创建并测试一个本地适配的大语言模型(LLM),用于根据检查原因对放射学申请单进行基于影像报告和数据系统(RI-RADS)的自动评分,并根据参考标准评估其性能。
这项回顾性、双中心研究纳入了来自两个机构的131,683份放射学申请单。使用来自中心1的101,563份申请单(包括1500个合成示例)训练了基于变压器双向编码器表征(BERT)的模型,并在来自中心2的18,887份申请单上进行外部测试。通过三位不同放射科医生创建的参考标准评估模型在两种不同分类策略下的性能。使用Cohen's Kappa、准确率、F1分数、敏感度和特异度以及95%置信区间评估模型性能。

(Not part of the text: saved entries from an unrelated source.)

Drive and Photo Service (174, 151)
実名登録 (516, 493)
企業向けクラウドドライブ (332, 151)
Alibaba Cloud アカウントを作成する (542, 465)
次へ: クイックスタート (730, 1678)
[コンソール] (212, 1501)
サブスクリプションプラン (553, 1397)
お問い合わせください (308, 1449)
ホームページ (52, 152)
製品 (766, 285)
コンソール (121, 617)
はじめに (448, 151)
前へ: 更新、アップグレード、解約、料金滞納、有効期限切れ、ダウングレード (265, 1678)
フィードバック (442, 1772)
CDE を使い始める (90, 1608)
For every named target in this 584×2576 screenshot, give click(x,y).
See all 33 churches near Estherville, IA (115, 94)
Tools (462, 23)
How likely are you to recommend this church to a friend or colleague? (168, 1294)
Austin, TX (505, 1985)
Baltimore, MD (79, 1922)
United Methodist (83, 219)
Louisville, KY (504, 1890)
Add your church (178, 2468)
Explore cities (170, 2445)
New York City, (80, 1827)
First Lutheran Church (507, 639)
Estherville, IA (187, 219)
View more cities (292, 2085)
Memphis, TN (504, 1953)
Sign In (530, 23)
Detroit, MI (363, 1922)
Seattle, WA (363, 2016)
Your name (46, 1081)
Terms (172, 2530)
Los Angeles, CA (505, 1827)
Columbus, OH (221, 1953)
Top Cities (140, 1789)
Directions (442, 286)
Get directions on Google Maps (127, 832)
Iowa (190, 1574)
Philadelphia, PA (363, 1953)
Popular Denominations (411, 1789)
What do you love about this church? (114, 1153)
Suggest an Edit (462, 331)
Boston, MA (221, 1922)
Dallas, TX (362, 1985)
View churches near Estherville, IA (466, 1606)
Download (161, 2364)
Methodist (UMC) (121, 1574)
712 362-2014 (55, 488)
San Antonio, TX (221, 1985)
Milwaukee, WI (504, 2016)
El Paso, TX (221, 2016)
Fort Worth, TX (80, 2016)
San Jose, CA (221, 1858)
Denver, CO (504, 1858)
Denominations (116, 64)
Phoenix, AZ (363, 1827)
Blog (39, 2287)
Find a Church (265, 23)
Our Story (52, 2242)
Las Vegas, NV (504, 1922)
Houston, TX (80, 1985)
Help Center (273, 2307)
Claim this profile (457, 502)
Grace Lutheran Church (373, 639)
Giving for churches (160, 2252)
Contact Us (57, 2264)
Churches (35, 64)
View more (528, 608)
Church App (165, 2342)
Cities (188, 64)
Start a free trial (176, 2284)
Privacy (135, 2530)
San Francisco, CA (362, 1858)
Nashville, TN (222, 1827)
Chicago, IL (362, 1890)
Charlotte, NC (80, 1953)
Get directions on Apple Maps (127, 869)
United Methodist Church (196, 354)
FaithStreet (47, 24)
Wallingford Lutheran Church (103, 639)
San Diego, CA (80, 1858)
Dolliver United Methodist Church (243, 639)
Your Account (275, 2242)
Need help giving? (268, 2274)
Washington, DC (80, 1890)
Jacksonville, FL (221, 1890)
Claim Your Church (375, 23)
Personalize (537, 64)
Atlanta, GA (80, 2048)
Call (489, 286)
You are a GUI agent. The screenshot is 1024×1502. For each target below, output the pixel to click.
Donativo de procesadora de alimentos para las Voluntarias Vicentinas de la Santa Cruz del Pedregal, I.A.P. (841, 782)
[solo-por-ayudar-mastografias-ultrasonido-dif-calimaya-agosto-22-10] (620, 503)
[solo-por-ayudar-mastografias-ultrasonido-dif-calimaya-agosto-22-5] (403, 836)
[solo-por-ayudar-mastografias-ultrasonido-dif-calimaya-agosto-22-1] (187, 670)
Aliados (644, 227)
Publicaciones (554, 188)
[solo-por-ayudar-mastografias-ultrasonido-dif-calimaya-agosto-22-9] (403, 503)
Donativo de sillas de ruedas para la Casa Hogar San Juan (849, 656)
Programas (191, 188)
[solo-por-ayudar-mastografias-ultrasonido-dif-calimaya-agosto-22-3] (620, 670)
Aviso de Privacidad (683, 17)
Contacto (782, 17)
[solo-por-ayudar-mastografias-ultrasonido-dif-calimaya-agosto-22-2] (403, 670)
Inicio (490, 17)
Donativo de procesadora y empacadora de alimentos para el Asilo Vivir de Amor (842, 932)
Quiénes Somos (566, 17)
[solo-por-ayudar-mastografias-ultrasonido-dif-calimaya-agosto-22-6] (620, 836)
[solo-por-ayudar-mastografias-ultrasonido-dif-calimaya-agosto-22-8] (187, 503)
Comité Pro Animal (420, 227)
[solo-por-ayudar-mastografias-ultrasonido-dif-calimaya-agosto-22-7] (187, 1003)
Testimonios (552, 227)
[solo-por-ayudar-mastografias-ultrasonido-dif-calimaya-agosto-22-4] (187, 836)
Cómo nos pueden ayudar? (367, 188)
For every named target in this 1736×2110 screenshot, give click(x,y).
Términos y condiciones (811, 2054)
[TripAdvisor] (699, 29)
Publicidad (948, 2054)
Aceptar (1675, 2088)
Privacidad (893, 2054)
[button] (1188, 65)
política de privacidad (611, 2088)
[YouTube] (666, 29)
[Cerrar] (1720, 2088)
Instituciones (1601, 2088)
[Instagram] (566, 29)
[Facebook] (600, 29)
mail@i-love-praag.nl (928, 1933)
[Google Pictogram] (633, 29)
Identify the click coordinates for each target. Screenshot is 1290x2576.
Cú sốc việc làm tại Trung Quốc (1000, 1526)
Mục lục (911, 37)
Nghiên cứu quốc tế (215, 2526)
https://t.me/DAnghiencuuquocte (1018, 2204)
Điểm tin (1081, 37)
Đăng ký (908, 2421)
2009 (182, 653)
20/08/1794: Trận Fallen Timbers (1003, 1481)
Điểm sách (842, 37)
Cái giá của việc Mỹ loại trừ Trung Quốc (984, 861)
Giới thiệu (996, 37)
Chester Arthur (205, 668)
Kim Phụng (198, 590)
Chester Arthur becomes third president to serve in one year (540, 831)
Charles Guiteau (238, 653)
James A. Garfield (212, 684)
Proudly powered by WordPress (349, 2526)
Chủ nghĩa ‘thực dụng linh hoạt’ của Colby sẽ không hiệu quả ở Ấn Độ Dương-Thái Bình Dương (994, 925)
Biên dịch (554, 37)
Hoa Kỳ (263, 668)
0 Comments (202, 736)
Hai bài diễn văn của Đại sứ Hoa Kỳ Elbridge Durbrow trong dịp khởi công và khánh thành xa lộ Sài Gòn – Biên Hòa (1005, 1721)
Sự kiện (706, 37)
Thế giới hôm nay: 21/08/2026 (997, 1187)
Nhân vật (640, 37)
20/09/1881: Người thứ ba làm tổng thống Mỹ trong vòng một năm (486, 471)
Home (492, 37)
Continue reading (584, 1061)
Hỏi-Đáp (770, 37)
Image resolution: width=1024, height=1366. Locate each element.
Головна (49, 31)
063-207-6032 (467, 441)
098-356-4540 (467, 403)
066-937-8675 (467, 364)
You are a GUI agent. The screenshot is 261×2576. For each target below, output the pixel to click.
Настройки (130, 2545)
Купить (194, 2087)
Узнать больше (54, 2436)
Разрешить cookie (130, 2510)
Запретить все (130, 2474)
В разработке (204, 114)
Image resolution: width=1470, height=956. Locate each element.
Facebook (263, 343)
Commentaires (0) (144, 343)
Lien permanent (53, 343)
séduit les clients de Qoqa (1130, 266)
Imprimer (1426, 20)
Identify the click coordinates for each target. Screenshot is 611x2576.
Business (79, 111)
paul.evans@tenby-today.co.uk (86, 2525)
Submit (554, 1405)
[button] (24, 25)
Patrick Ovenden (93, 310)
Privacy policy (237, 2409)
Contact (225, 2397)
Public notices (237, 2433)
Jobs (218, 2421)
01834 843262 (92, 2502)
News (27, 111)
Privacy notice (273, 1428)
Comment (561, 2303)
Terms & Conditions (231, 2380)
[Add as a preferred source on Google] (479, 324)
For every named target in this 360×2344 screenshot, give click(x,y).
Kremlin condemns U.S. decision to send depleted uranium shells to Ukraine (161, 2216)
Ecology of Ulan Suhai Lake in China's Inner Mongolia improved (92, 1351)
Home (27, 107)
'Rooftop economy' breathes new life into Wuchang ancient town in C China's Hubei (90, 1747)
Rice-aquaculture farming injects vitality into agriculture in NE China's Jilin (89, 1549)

对外部测试集共评估了18,887份申请单。外部测试得出的性能为F1分数0.93(95% CI:0.912 - 0.943);κ = 0.88(95% CI:0.871 - 0.884)。在常见类别RI-RADS D和X中性能最高(F1≥0.96),在罕见类别RI-RADS A和B中性能最低(F1≤0.49)。当分为三类(充分、不充分和不可接受)时,整体模型性能有所提高[F1分数 = 0.97;(95% CI:0.96 - 0.97)]。
本地适配的基于BERT的模型在RI-RADS自动评分中表现出高性能,与放射科医生的评分几乎完全一致,显示出有望整合到放射学工作流程中以提高申请单完整性和沟通效果。
问题 一个大语言模型能否根据标准化标准准确自动地对放射学申请单进行评分,以应对放射学实践中信息不完整的挑战? 发现 一个本地适配的基于BERT的模型在一个大型多机构数据集中的RI-RADS自动评分中表现出高性能(F1分数0.93),与放射科医生的评分几乎完全一致。 临床意义 大语言模型为放射学申请单的自动评分提供了一种可扩展的解决方案,有可能改善放射学工作流程。进一步改进并整合到临床实践中可以加强沟通,有助于更好的诊断和患者护理。